• [Tasks]
A. In the blog post below, rewrite the paragraph beginning "I project autism is a next stage" more briefly, keeping its main facts.
B. Reproduce the blog post below word for word, between "The book (one" and "the Hugo Award.", inclusive.
C. According to the blog post below, what award did The Speed of Dark win?

• [Provided text]
* * *

Thursday, February 10, 2011

E.Moon (2003) via K.Wilhelm (1976)

The Speed of Dark, winner of 2004 Nebula Award for Best Novel, this was the book that set the bar too high and resulted in my not being able to find anything worth writing about for months.

I project autism is a next stage in evolution for all of us (as a species) as we overstimulate ourselves into multimedia stupors, myself included, don't get me wrong. I'm one of the worst. Plus, I already much prefer my privacy to dealing with people and would be benefit from a happy "bouncing room" like the one made available at work for our gifted narrator and protagonist. Even the little spinning fans might serve a purpose in helping to quiet the churning thoughts under bombardment from the incessant stream of interruptions and the Sisyphean task of rolling that boulder of email, listservs, twits, and posts up the mountain day in, day out.

Total identification with the quiet voice of our author, who speaks volumes:

"If they aren't going to listen, why should I talk?
I know better than to say that out loud. Everything in my life that I value has been gained at the cost of not saying what I really think and saying what they want me to say."


The book (one our narrator is reading on neurology) answers questions other people have thought of. "I have thought of questions they have not answered. I always thought my questions were wrong questions because no one else asked them. Maybe no one thought of them. Maybe darkness got there first. Maybe I am the first light touching a gulf of ignorance."

"Maybe my questions matter."


"I do not know what the speed of thought is. I do not know if the speed of thought is the same for everyone. Is it thinking faster or thinking further that makes different thinking different."

Must check out more Moon. See Remnant Population, a finalist for the Hugo Award.

In Kate Wilhelm's Where Late the Sweet Birds Sang we see a post-apocalyptic world where cloning strips the ability for creative, independent thought.

There's something about the eyes they just don't have. Theirs only see outward, I think, and yours, and those in the other men in the picture, they can look both ways.

Perhaps the greatest threat from floods of media input isn't how much we take in, but whether or not we take time to process and apply what we learn, that we look inward to test what we see and hear against our own internal, pattern-forming awareness.

And this is what distinguishes therapeutic, or the active reading that I think of in terms of bibliotherapy from passive reading, in general. In finding the right book at the right time, the one that speaks to us in the quiet whisper that we must be still and quiet to hear, we come a little closer to finding ourselves able to be the protagonists in our own stories.

* * *

• [Source information]
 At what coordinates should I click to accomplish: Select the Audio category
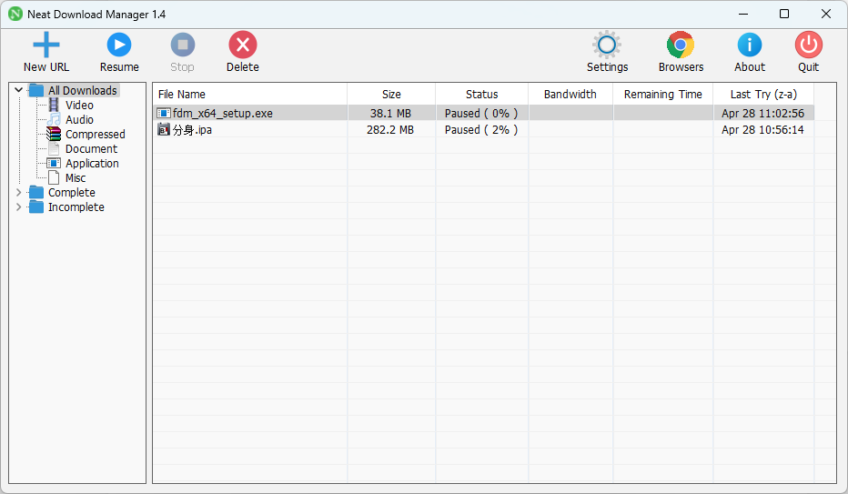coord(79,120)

* * *

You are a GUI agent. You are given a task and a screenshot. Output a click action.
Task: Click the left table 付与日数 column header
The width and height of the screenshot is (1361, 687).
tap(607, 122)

* * *

• [Answers per task]
A. The writer predicts that autism is the next evolutionary stage for the human species, as people overstimulate themselves into multimedia stupors, and admits to being one of the worst offenders. Already preferring privacy to dealing with people, the writer would benefit from a "bouncing room" like the one provided at work for the narrator. Even its small spinning fans might help quiet thoughts battered by constant interruptions and by the Sisyphean daily task of keeping up with email, listservs, twits, and posts.

B.
The book (one our narrator is reading on neurology) answers questions other people have thought of. "I have thought of questions they have not answered. I always thought my questions were wrong questions because no one else asked them. Maybe no one thought of them. Maybe darkness got there first. Maybe I am the first light touching a gulf of ignorance."

"Maybe my questions matter."


"I do not know what the speed of thought is. I do not know if the speed of thought is the same for everyone. Is it thinking faster or thinking further that makes different thinking different."

Must check out more Moon. See Remnant Population, a finalist for the Hugo Award.

C. The 2004 Nebula Award for Best Novel.